→ Trecho do documento:
Apontado como causador de câncer em julgamento na Califórnia, agrotóxico é o mais usado nas plantações brasileiras. Agronegócio acompanha com atenção.
Uma decisão unânime de um tribunal federal nos Estados Unidos, que considerou o glifosato um “fator importante” para o desenvolvimento de um câncer num agricultor da Califórnia, é acompanhada de perto pelo setor do agronegócio no Brasil. O agrotóxico em questão é mais usado nas plantações brasileiras.
A batalha nos tribunais, ainda em andamento, pode abrir precedente para as mais de 11 mil ações judiciais nos EUA contra o Roundup, uma marca do produto a base de glifosato criado pela Monsanto, adquirida pela Bayer em 2018.
No Brasil, os plantios de soja e milho transgênicos são os campeões no uso do glifosato. Dados do Sindicato Nacional da Indústria de Produtos para Defesa Vegetal (Sindiveg) apontam que as culturas de soja consumiram 52% das vendas de agrotóxicos no país, e 10% foram para o milho.

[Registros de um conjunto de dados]

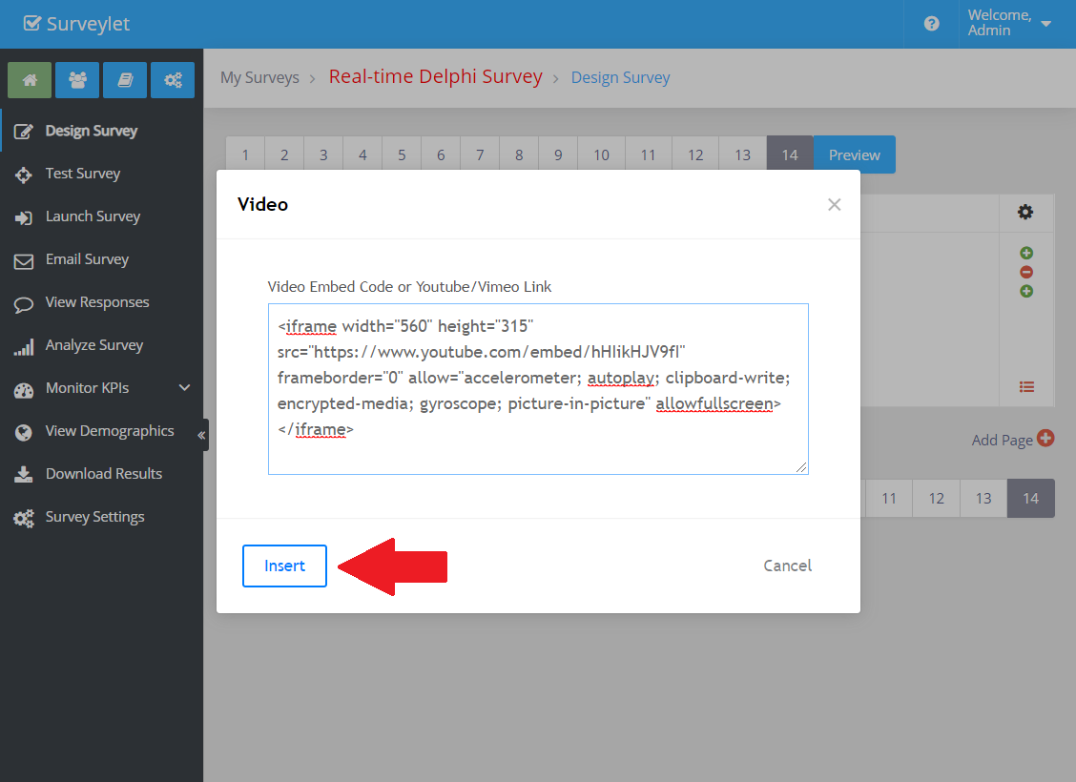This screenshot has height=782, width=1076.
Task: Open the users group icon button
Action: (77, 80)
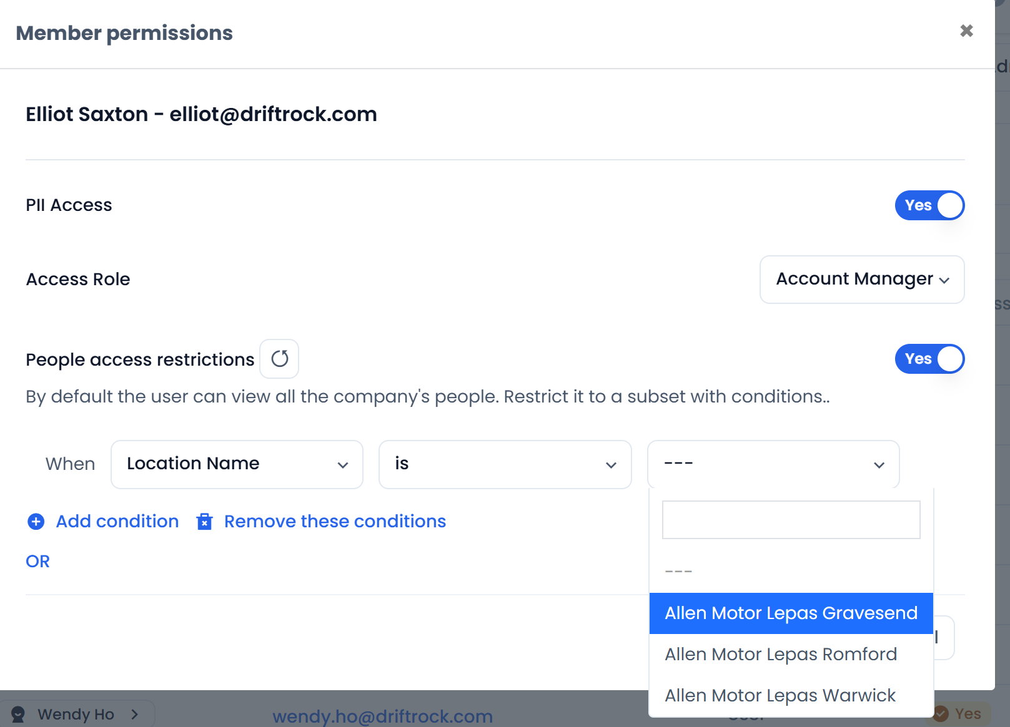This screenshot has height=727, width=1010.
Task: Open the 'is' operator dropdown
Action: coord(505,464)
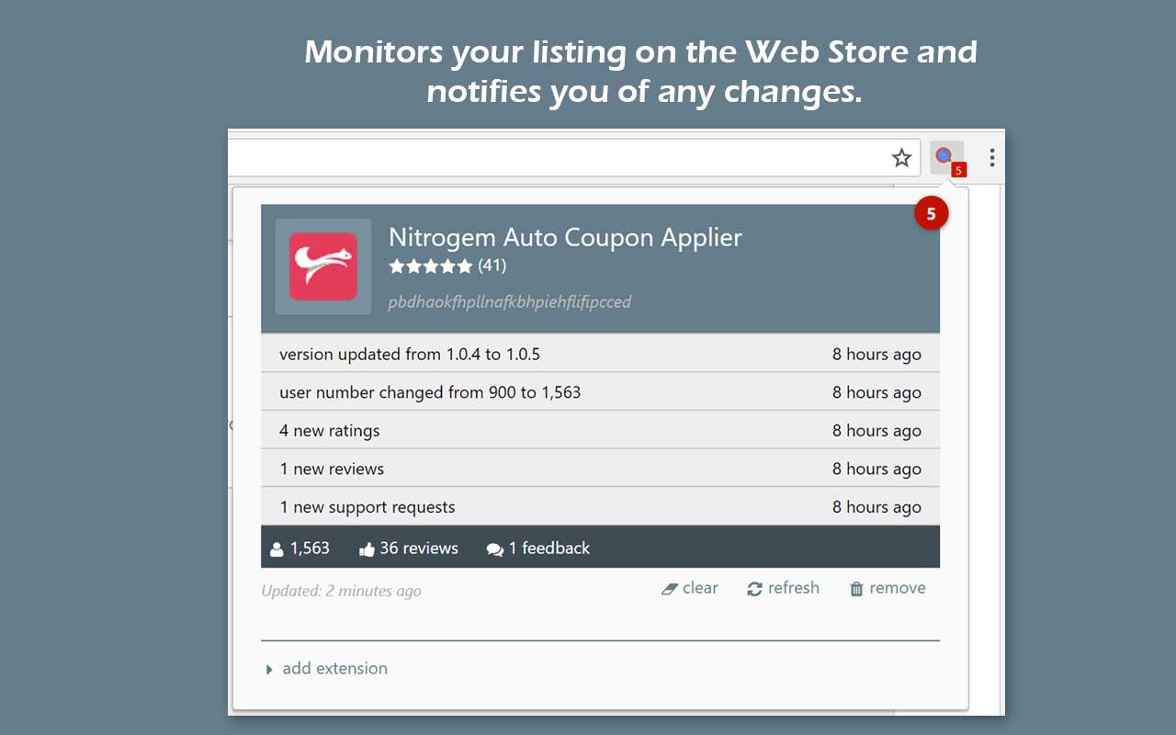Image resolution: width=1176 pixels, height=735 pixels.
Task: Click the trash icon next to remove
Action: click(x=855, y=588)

→ O que fazer:
a: Diga se cada afirmação concorda com o texto sobre o glifosato, respondendo sim ou não e citando as palavras exatas do texto que decidem a questão: (i) a decisão do tribunal federal nos Estados Unidos foi unânime; (ii) a Bayer adquiriu a Monsanto em 2018; (iii) as culturas de milho consumiram 52% das vendas de agrotóxicos no país.
b: Transcreva do texto sobre o glifosato o trecho que vai de "No Brasil, os" a "para o milho.".
A listagem não tem nenhum papel aqui.

→ Resultados das tarefas:
a:
(i) Sim: "Uma decisão unânime de um tribunal federal nos Estados Unidos".
(ii) Sim: "criado pela Monsanto, adquirida pela Bayer em 2018".
(iii) Não: "as culturas de soja consumiram 52% das vendas de agrotóxicos no país, e 10% foram para o milho".

b:
No Brasil, os plantios de soja e milho transgênicos são os campeões no uso do glifosato. Dados do Sindicato Nacional da Indústria de Produtos para Defesa Vegetal (Sindiveg) apontam que as culturas de soja consumiram 52% das vendas de agrotóxicos no país, e 10% foram para o milho.